THE ALIGNMENT PROBLEM

Machine Learning and Human Values

by Brian Christian

Pub Date: Oct. 6th, 2020
ISBN: 978-0-393-63582-9
Publisher: Norton

The latest examination of the problems and pitfalls of artificial intelligence.

Computer scientist Christian begins this technically rich but accessible discussion of AI with a very real problem: When programming an algorithm to teach a machine analogies and substitutions, researchers discovered that the phrase “man – doctor + woman” came back with the answer “nurse” while “shopkeeper – man + woman” came back with “housewife.” An algorithm designed to examine and label photographs returned the caption “gorillas” when it depicted two African Americans. It happened that one of those men was a programmer himself, and he said, “It’s not even the algorithm at fault. It did exactly what it was designed to do.” In other words, the algorithm is returning human biases, just as algorithms do when examining criminal records that often lead to machine-assisted recommendations for sentencing that overwhelmingly give Whites lighter punishments than Blacks and Latinos and color calibration programs for TVs and movie screens that are indexed to white skin. So how to teach machines to be reliable and bias-free? Christian considers models of human learning, such as those developed by Jean Piaget, whom Christian finds off on a couple of key assumptions but still a useful guide. He recalls that Alan Turing wondered why machine-learning programs were geared as if the machines were adults instead of children. Children, of course, learn by mistakes and accidents and by emulating adult doings “that would lead to the interesting result,” but can a machine?

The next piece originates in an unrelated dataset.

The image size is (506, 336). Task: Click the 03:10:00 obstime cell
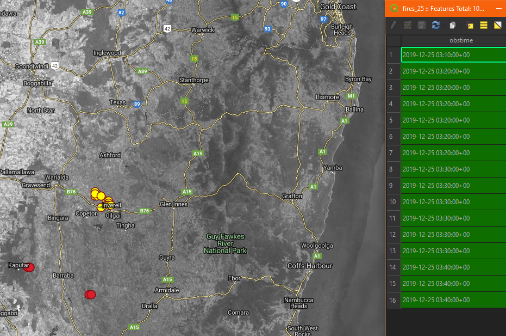tap(453, 54)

On that score, Christian ponders how self-driving vehicles are taught how to be autonomous, making decisions that are logical—but logical to a machine mind, not a human one. “Perhaps, rather than painstakingly trying to hand-code the things we care about,” writes the author, “we should develop machines that simply observe human behavior and infer our values and desires from that—a task easier said than done.

An intriguing exploration of AI, which is advancing faster than—well, than we are.